(Data items)
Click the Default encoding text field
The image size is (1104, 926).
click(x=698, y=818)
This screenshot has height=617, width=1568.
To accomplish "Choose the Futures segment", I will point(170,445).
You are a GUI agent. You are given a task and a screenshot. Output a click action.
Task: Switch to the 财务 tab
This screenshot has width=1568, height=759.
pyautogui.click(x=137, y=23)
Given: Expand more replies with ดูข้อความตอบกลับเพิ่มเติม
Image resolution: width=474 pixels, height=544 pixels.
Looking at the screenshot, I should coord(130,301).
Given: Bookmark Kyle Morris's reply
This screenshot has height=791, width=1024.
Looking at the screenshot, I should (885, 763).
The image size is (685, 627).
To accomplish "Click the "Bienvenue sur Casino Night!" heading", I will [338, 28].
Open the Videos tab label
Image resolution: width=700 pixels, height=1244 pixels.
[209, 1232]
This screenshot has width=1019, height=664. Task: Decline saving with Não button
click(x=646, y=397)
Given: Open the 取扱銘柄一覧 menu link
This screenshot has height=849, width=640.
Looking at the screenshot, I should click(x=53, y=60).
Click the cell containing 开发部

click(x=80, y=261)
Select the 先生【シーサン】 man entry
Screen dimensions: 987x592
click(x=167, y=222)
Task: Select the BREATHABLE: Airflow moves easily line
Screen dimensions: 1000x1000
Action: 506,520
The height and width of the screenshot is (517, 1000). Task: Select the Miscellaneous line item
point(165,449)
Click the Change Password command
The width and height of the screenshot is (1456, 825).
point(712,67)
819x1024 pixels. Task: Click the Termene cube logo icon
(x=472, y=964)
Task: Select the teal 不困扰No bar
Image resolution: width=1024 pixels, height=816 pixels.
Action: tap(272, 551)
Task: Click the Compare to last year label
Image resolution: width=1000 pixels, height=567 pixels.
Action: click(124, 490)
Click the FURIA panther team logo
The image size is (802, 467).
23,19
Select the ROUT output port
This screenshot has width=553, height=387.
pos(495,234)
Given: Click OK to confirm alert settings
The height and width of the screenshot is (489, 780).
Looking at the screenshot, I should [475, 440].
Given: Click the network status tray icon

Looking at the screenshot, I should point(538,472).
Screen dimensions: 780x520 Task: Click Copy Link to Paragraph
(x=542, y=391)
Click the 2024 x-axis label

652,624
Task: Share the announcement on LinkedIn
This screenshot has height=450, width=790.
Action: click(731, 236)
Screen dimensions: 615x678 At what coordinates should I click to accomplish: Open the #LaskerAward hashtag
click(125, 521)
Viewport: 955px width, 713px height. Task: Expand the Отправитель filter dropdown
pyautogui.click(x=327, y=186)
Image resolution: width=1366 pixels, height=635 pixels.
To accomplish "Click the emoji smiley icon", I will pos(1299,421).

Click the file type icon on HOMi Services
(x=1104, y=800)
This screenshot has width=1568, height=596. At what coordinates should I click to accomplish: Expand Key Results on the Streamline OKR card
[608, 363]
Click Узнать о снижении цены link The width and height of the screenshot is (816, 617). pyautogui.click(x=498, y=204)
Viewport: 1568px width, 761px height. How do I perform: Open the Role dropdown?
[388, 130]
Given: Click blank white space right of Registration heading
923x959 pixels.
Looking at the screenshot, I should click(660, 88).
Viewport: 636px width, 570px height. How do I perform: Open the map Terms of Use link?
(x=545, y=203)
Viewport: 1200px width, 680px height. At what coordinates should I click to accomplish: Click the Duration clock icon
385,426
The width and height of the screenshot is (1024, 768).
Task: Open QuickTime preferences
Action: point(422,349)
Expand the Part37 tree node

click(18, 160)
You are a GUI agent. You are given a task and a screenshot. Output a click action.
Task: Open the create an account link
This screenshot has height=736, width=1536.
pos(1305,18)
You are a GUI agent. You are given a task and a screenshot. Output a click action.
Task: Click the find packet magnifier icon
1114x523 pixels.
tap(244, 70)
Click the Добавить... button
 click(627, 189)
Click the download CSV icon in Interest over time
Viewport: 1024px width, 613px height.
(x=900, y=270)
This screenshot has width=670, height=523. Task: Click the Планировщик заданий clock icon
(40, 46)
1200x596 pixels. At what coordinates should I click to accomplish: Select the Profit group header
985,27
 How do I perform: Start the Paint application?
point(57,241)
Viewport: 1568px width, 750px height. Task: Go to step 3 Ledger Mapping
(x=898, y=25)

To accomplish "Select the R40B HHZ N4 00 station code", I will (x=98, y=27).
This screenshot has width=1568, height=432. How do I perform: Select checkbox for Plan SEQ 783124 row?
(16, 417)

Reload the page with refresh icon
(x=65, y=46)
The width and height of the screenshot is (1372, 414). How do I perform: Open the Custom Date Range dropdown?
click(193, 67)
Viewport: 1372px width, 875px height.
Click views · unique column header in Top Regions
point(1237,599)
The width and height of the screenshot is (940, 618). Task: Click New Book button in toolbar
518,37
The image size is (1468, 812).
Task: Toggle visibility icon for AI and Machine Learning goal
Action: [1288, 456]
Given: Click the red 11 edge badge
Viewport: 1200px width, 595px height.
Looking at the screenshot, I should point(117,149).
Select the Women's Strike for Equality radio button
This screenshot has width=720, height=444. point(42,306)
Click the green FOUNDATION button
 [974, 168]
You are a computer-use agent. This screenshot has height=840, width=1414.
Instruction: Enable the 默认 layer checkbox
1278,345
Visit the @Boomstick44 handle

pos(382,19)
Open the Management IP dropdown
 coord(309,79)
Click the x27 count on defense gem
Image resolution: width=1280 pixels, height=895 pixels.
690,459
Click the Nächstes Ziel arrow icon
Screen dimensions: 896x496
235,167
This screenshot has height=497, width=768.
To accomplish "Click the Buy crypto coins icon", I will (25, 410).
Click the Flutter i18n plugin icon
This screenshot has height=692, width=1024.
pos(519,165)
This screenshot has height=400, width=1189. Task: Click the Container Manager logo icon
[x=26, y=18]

● What is needed
Give back every line above, unchanged.

● Completed task
Click the Default encoding text field
The image size is (1104, 926).
click(x=698, y=818)
This screenshot has height=617, width=1568.
To accomplish "Choose the Futures segment", I will point(170,445).
You are a GUI agent. You are given a task and a screenshot. Output a click action.
Task: Switch to the 财务 tab
This screenshot has width=1568, height=759.
pyautogui.click(x=137, y=23)
Given: Expand more replies with ดูข้อความตอบกลับเพิ่มเติม
Image resolution: width=474 pixels, height=544 pixels.
Looking at the screenshot, I should coord(130,301).
Given: Bookmark Kyle Morris's reply
This screenshot has height=791, width=1024.
Looking at the screenshot, I should (885, 763).
The image size is (685, 627).
To accomplish "Click the "Bienvenue sur Casino Night!" heading", I will [338, 28].
Open the Videos tab label
Image resolution: width=700 pixels, height=1244 pixels.
[209, 1232]
This screenshot has width=1019, height=664. Task: Decline saving with Não button
click(x=646, y=397)
Given: Open the 取扱銘柄一覧 menu link
This screenshot has height=849, width=640.
Looking at the screenshot, I should click(x=53, y=60).
Click the cell containing 开发部

click(x=80, y=261)
Select the 先生【シーサン】 man entry
Screen dimensions: 987x592
click(x=167, y=222)
Task: Select the BREATHABLE: Airflow moves easily line
Screen dimensions: 1000x1000
Action: 506,520
The height and width of the screenshot is (517, 1000). Task: Select the Miscellaneous line item
point(165,449)
Click the Change Password command
The width and height of the screenshot is (1456, 825).
point(712,67)
819x1024 pixels. Task: Click the Termene cube logo icon
(x=472, y=964)
Task: Select the teal 不困扰No bar
Image resolution: width=1024 pixels, height=816 pixels.
Action: tap(272, 551)
Task: Click the Compare to last year label
Image resolution: width=1000 pixels, height=567 pixels.
Action: click(124, 490)
Click the FURIA panther team logo
The image size is (802, 467).
23,19
Select the ROUT output port
This screenshot has width=553, height=387.
pos(495,234)
Given: Click OK to confirm alert settings
The height and width of the screenshot is (489, 780).
Looking at the screenshot, I should [475, 440].
Given: Click the network status tray icon

Looking at the screenshot, I should point(538,472).
Screen dimensions: 780x520 Task: Click Copy Link to Paragraph
(x=542, y=391)
Click the 2024 x-axis label

652,624
Task: Share the announcement on LinkedIn
This screenshot has height=450, width=790.
Action: click(731, 236)
Screen dimensions: 615x678 At what coordinates should I click to accomplish: Open the #LaskerAward hashtag
click(125, 521)
Viewport: 955px width, 713px height. Task: Expand the Отправитель filter dropdown
pyautogui.click(x=327, y=186)
Image resolution: width=1366 pixels, height=635 pixels.
To accomplish "Click the emoji smiley icon", I will pos(1299,421).

Click the file type icon on HOMi Services
(x=1104, y=800)
This screenshot has width=1568, height=596. At what coordinates should I click to accomplish: Expand Key Results on the Streamline OKR card
[608, 363]
Click Узнать о снижении цены link The width and height of the screenshot is (816, 617). pyautogui.click(x=498, y=204)
Viewport: 1568px width, 761px height. How do I perform: Open the Role dropdown?
[388, 130]
Given: Click blank white space right of Registration heading
923x959 pixels.
Looking at the screenshot, I should click(660, 88).
Viewport: 636px width, 570px height. How do I perform: Open the map Terms of Use link?
(x=545, y=203)
Viewport: 1200px width, 680px height. At what coordinates should I click to accomplish: Click the Duration clock icon
385,426
The width and height of the screenshot is (1024, 768).
Task: Open QuickTime preferences
Action: point(422,349)
Expand the Part37 tree node

click(18, 160)
You are a GUI agent. You are given a task and a screenshot. Output a click action.
Task: Open the create an account link
This screenshot has height=736, width=1536.
pos(1305,18)
You are a GUI agent. You are given a task and a screenshot. Output a click action.
Task: Click the find packet magnifier icon
1114x523 pixels.
tap(244, 70)
Click the Добавить... button
 click(627, 189)
Click the download CSV icon in Interest over time
Viewport: 1024px width, 613px height.
(x=900, y=270)
This screenshot has width=670, height=523. Task: Click the Планировщик заданий clock icon
(40, 46)
1200x596 pixels. At what coordinates should I click to accomplish: Select the Profit group header
985,27
 How do I perform: Start the Paint application?
point(57,241)
Viewport: 1568px width, 750px height. Task: Go to step 3 Ledger Mapping
(x=898, y=25)

To accomplish "Select the R40B HHZ N4 00 station code", I will (x=98, y=27).
This screenshot has width=1568, height=432. How do I perform: Select checkbox for Plan SEQ 783124 row?
(16, 417)

Reload the page with refresh icon
(x=65, y=46)
The width and height of the screenshot is (1372, 414). How do I perform: Open the Custom Date Range dropdown?
click(193, 67)
Viewport: 1372px width, 875px height.
Click views · unique column header in Top Regions
point(1237,599)
The width and height of the screenshot is (940, 618). Task: Click New Book button in toolbar
518,37
The image size is (1468, 812).
Task: Toggle visibility icon for AI and Machine Learning goal
Action: [1288, 456]
Given: Click the red 11 edge badge
Viewport: 1200px width, 595px height.
Looking at the screenshot, I should point(117,149).
Select the Women's Strike for Equality radio button
This screenshot has width=720, height=444. point(42,306)
Click the green FOUNDATION button
 [974, 168]
You are a computer-use agent. This screenshot has height=840, width=1414.
Instruction: Enable the 默认 layer checkbox
1278,345
Visit the @Boomstick44 handle

pos(382,19)
Open the Management IP dropdown
 coord(309,79)
Click the x27 count on defense gem
Image resolution: width=1280 pixels, height=895 pixels.
690,459
Click the Nächstes Ziel arrow icon
Screen dimensions: 896x496
235,167
This screenshot has height=497, width=768.
To accomplish "Click the Buy crypto coins icon", I will (25, 410).
Click the Flutter i18n plugin icon
This screenshot has height=692, width=1024.
pos(519,165)
This screenshot has height=400, width=1189. Task: Click the Container Manager logo icon
[x=26, y=18]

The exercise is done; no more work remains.